Wow! I need to give credit to the victim who put her personal life out in the open. It can’t be easy talking about the subjects she was exposed to.

All in all, the orders of the trial court were affirmed and Tyrell’s conviction was upheld. You can read the Appeal here:Florida v. Tyrell


4 responses to “State v. Tyrell

  • Dawn

    This case is interesting from an evidence standpoint.

    In Colorado, Section C.R.S. §18-3-407 limits the ability of attorneys to go into the sexual history of a victim or any other witness. The statute provides that evidence about specific incidences or prior or subsequent sexual conduct or opinion evidence of sexual conduct or reputation evidence about sexual conduct shall be presumed to be irrelevant. The statute, commonly known as, the rape shield statute, goes on to provide that the court shall decide prior to trial whether or not any such evidence should be admitted in front of the jury. A lawyer seeking to admit such evidence must file a written motion at least one month prior to the trial accompanied by an affidavit that sets forth an offer of proof as to what evidence will be offered and what the purpose of the evidence is.

Given data:
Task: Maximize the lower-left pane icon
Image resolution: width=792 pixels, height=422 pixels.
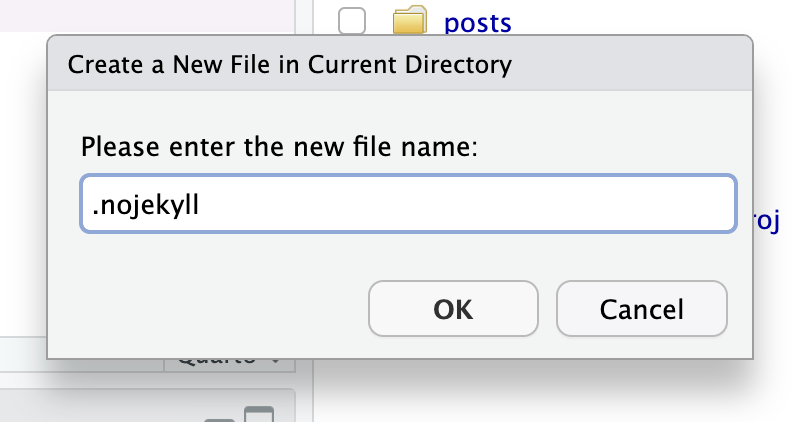Action: [259, 414]
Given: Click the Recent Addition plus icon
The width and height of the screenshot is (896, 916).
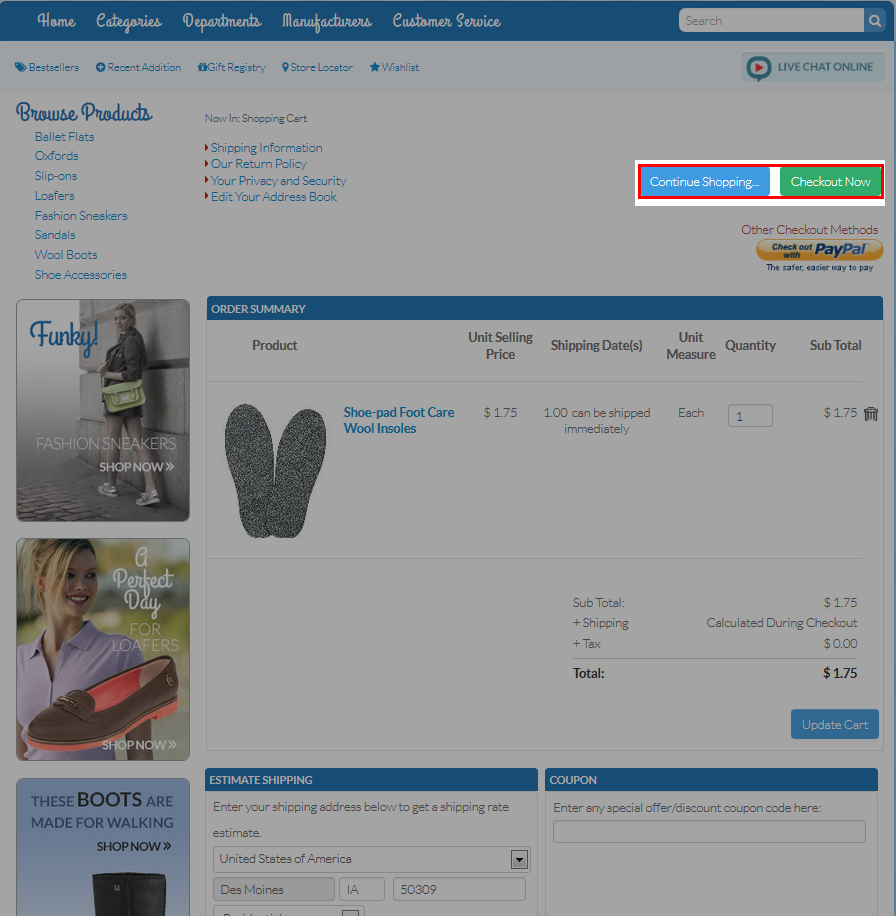Looking at the screenshot, I should [100, 68].
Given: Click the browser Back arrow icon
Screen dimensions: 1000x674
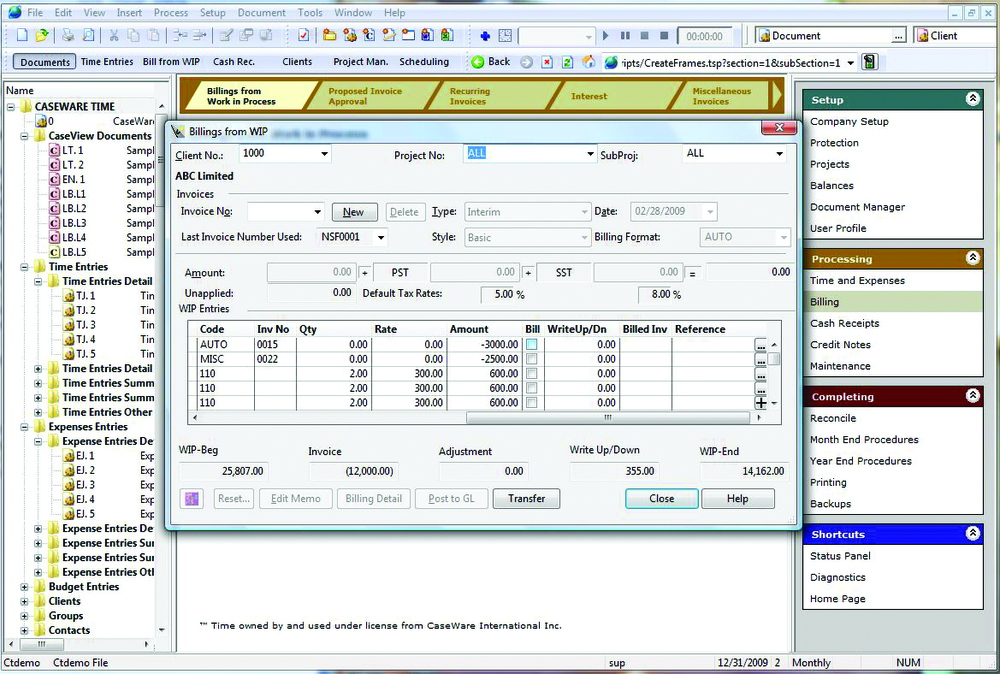Looking at the screenshot, I should (477, 62).
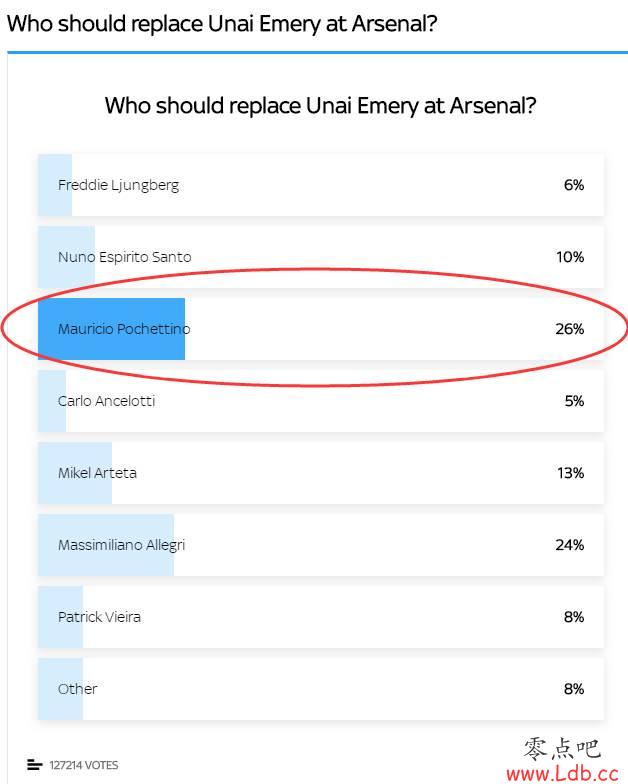
Task: Click the 5% result for Ancelotti
Action: pyautogui.click(x=573, y=401)
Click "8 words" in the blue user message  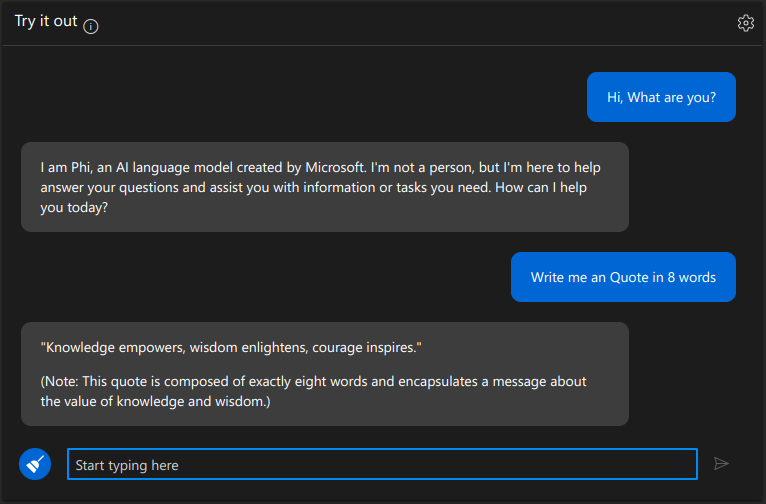tap(691, 277)
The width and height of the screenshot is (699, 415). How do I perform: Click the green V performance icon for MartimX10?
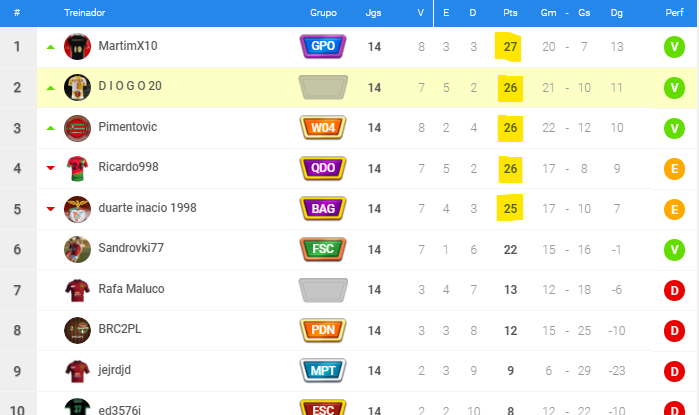(674, 47)
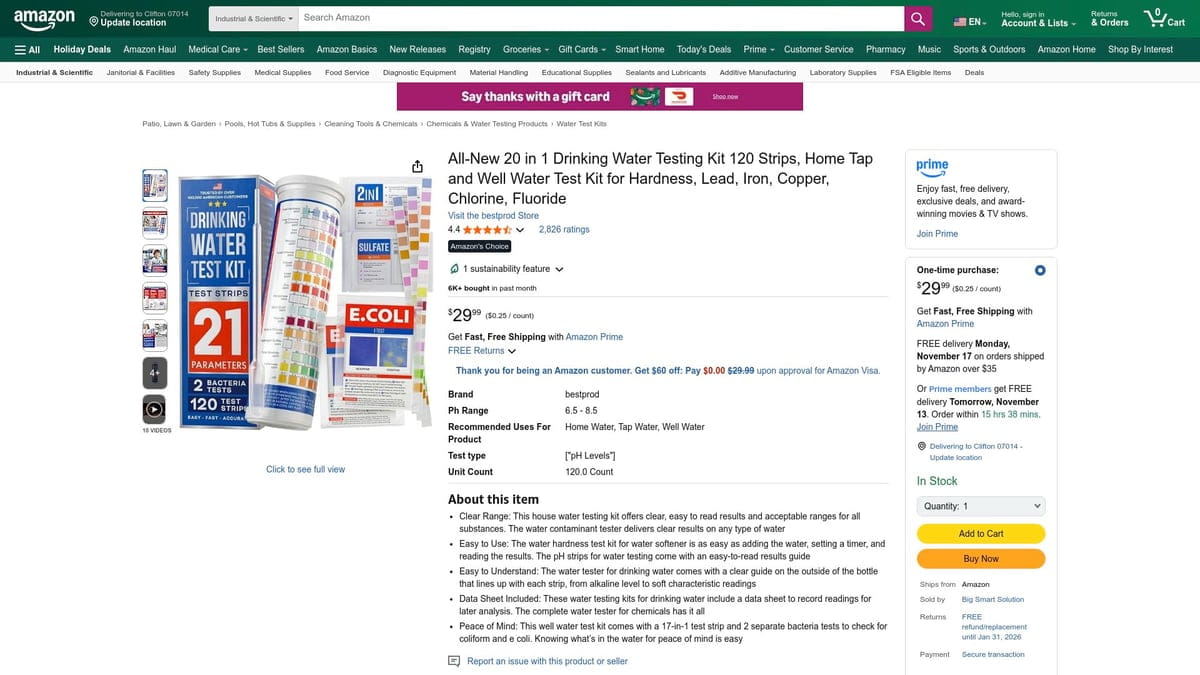1200x675 pixels.
Task: Open the Industrial & Scientific search category dropdown
Action: click(255, 18)
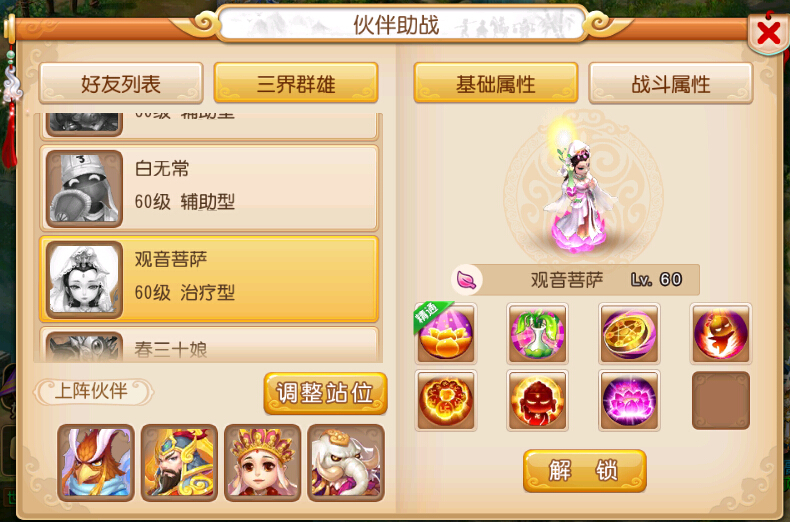Select 白无常 in the partner list
Viewport: 790px width, 522px height.
tap(209, 187)
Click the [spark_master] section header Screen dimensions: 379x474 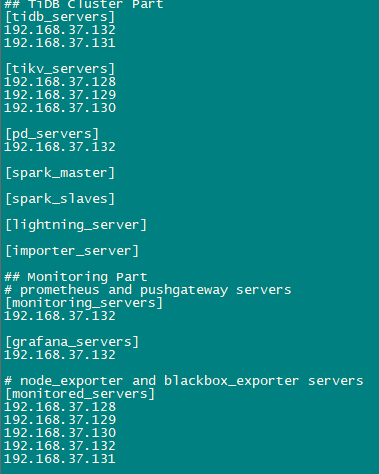(60, 173)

What is needed: Rewrite the State v. Tyrell post from "Wow! I need" up to and including "an evidence standpoint.", putting "lower court" wherever "trial court" appears.

Output of the exercise:
Wow! I need to give credit to the victim who put her personal life out in the open. It can’t be easy talking about the subjects she was exposed to.

All in all, the orders of the lower court were affirmed and Tyrell’s conviction was upheld. You can read the Appeal here:Florida v. Tyrell


4 responses to “State v. Tyrell

  • Dawn

    This case is interesting from an evidence standpoint.